From the line containing "At what coordinates should I click to accomplish: Click the US" to the end of the listing, write out every line exactly; leave out everything else.
(Beginning of Data for this task)
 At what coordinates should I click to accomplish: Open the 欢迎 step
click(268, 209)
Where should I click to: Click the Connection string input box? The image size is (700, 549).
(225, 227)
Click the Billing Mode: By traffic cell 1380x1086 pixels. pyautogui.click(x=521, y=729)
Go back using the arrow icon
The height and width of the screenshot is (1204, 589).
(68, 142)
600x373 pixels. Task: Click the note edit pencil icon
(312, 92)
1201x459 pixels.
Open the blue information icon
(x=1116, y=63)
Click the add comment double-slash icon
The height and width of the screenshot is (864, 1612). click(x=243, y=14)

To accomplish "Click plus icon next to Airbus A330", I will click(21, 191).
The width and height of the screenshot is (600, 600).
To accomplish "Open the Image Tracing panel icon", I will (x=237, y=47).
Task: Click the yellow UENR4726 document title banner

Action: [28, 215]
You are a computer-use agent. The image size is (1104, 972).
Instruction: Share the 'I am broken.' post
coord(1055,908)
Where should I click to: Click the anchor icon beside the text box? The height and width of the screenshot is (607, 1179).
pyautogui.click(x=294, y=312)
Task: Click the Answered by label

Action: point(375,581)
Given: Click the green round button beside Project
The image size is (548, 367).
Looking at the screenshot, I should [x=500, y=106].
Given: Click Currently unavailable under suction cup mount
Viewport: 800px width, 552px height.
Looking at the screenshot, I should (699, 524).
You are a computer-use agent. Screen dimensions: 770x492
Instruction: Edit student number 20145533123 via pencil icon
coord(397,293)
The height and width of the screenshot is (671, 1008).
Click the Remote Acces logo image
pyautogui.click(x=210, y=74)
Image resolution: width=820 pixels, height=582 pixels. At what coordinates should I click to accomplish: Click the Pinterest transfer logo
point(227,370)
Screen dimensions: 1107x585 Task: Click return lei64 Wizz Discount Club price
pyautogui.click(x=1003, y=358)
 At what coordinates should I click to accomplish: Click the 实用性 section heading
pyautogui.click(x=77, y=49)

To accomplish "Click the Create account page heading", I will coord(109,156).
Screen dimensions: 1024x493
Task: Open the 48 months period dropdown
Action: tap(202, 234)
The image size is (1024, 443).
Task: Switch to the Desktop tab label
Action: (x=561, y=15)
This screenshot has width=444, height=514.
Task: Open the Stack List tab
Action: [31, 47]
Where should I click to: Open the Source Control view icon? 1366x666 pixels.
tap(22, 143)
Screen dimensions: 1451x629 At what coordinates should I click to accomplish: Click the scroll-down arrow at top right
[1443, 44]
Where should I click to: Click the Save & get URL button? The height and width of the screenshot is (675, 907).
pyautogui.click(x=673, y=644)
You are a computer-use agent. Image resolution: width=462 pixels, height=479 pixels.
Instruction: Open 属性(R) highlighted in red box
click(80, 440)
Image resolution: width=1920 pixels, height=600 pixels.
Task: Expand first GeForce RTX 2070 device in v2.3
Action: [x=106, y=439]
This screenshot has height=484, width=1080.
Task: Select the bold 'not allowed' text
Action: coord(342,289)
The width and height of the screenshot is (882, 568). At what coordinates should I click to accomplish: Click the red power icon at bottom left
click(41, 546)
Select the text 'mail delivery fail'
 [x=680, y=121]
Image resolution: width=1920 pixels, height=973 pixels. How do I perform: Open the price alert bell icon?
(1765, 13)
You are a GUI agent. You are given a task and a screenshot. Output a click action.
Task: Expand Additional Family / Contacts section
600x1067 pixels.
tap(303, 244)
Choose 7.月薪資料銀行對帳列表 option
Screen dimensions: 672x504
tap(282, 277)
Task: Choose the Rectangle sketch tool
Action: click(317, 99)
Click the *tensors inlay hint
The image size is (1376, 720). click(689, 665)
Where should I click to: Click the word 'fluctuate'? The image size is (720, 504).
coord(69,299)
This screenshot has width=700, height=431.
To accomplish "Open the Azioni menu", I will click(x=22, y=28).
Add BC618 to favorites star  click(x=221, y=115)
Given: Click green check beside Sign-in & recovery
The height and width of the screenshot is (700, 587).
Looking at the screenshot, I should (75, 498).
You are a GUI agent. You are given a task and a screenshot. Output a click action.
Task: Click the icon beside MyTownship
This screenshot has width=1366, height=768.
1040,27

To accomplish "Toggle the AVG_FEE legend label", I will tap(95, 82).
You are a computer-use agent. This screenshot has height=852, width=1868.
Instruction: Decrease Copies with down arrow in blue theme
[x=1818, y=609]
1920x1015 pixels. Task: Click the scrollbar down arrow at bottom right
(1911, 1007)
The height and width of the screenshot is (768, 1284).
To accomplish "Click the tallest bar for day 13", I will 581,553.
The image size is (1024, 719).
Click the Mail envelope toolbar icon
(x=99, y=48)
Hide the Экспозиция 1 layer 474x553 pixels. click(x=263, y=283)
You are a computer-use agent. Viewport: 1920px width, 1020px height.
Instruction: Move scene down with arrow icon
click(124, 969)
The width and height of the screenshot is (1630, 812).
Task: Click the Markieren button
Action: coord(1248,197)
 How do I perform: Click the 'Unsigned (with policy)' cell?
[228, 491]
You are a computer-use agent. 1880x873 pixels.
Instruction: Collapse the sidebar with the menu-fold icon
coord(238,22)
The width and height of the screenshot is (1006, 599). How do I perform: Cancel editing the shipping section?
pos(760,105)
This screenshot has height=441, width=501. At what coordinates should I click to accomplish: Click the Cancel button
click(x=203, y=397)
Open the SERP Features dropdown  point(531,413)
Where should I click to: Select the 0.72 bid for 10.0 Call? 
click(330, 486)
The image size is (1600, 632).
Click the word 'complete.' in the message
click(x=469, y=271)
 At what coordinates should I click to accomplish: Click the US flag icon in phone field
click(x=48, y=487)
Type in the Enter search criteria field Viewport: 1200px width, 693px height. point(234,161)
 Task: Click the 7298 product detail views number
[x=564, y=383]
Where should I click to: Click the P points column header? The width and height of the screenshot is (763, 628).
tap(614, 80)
(End of Data for this task)
• **Response to the task**:
 At what coordinates should I click to accomplish: Click the US flag icon in phone field
click(x=48, y=487)
Type in the Enter search criteria field Viewport: 1200px width, 693px height. point(234,161)
 Task: Click the 7298 product detail views number
[x=564, y=383]
Where should I click to: Click the P points column header? The width and height of the screenshot is (763, 628).
tap(614, 80)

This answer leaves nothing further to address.